Bill Polian Is Talking Out His Ass
I don't know Bill Polian. Seems nice enough. Had success everywhere he's been. He's probably a bright guy. But in his new life as ESPN talking head, he's taking just about the dumbest possible position on the latest Saints scandal, and sticking to it with all his might.
"I don't know what kind of competitive advantage you could get," Polian said of ESPN's report that Saints GM Mickey Loomis had wiretapped opposing coaches. And the next day, belaboring the point: "I can't see how they could have gotten information that would have been of use to them."
We already covered the myriad ways a team could benefit from this, but perhaps there's no need for us to mention them. Polian knows exactly what they could have done with the signals. In a
Polian doesn't believe the Patriots used the videotape from the opener for an advantage in their 38-14 victory against the Jets in Week 1. He thinks it was gathered for the purposes of future games.

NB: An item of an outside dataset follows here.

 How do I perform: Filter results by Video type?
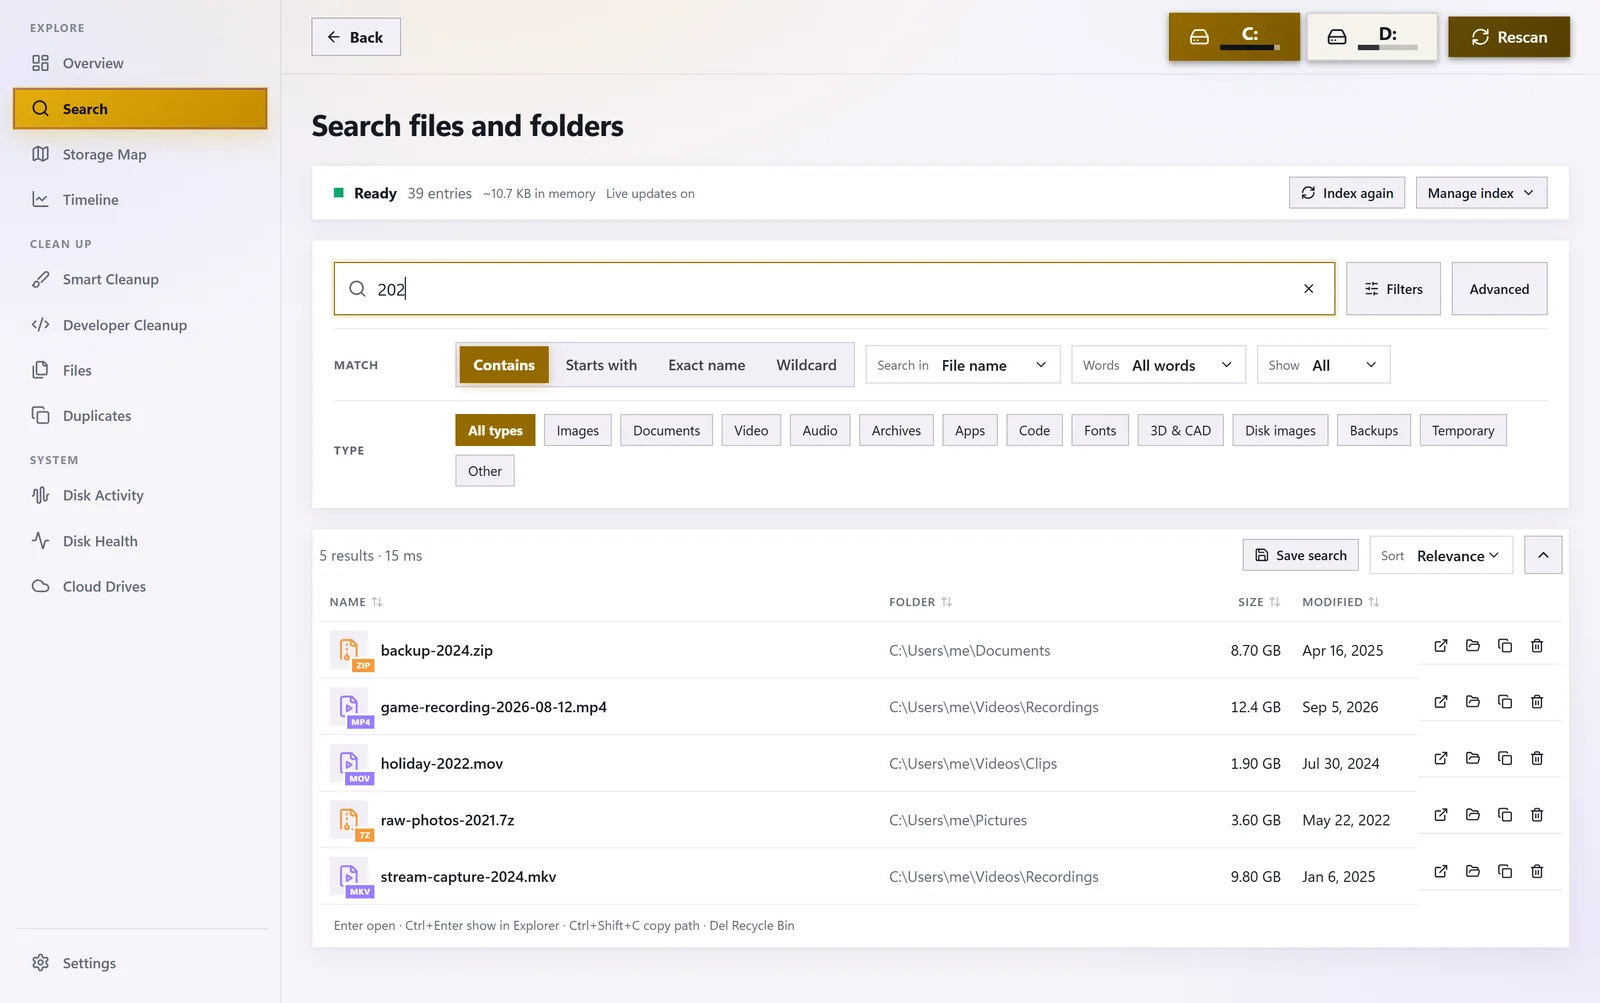click(x=751, y=431)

Polian said videotape of sideline signals could be matched to game footage to decipher codes. Such a process might provide the type of advantage former Patriots linebacker Ted Johnson described during an interview with USA TODAY shortly after he retired in 2005.
"Every now and then I'd get a sheet, one hour before the game, with a list of audibles for our opponent," Johnson said in November 2005. "I don't know how, but they just showed up."
That's all Polian would have had to say on ESPN the past couple days. "The Saints could have matched verbal signals to formations and plays, and known them coming in the next game." It would have been actual, valuable insight, gleaned from Polian's former position in the league. That's his job.
Instead he sticks his head in the sand. I don't think it's Polian protecting Loomis, a good friend. I don't think he'd do that. Instead it's this bizarre need for contrarianism that ESPN seems to believe makes for good TV. It's Ron Jaworski admitting he "has to sell" opinions he doesn't believe, because the network thinks argument, even from an insincere place, equals intelligent discussion. And since this Saints wiretapping thing is an entirely ESPN-born, ESPN-driven story, with the network devoting every platform to pushing it, the only dissenting voice is Bill Polian stubbornly staking out a position with no conviction. Decades in the highest levels of NFL, and he's been reduced to a high schooler given the "con" side in the debate club.